Trauma (titre français sûrement surgi de la tête d’un éditeur VHS) est plus qu’une simple compensation financière, certainement un des meilleurs films fantastiques des années 70. Malgré ses récompenses en pagaille dans les festivals du genre, Trauma n’aura qu’une exploitation confidentielle en France, une sortie VHS (charcutée de 7 minutes), mais sa renommée ira grandissante, ici comme ailleurs. Longévité qu’il doit à ses qualités et… à Shining.
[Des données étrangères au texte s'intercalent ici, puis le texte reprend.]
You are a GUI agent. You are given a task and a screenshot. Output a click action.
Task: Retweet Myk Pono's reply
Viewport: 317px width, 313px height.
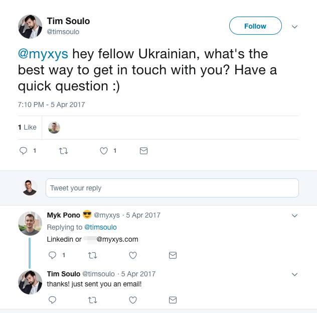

Trauma raconte l’éclatement de la cellule familiale, le temps d’un été, dans une maison hantée. Le film est tiré d’un roman de Robert Marasco. A la fin des années 60, Marasco, professeur de latin, propose son script à différents producteurs. Lawrence Turman, intéressé, en acquiert les droits. Il propose la réalisation à Bob Fosse qui sort de l’échec commercial de Sweet Charity (1969). Le scénario est novateur et intrigue Bob Fosse ; il accepte la proposition. En cours de route, Fosse se désengage du projet pour se lancer dans Cabaret (1972), plus dans ses cordes qu’un film d’horreur. Le projet tombe à l’eau et scénario de Marosco disparaît des radars. Qu’importe, patiemment, Marosco transforme son scénario en roman. Et bingo, c’est un best-seller de l’année 1973. Le fantastique, ce moment-là, a le vent en poupe. La 20th Century Fox acquière les droits, et, après quelques refus de plusieurs cinéastes, le propose à Dan Curtis.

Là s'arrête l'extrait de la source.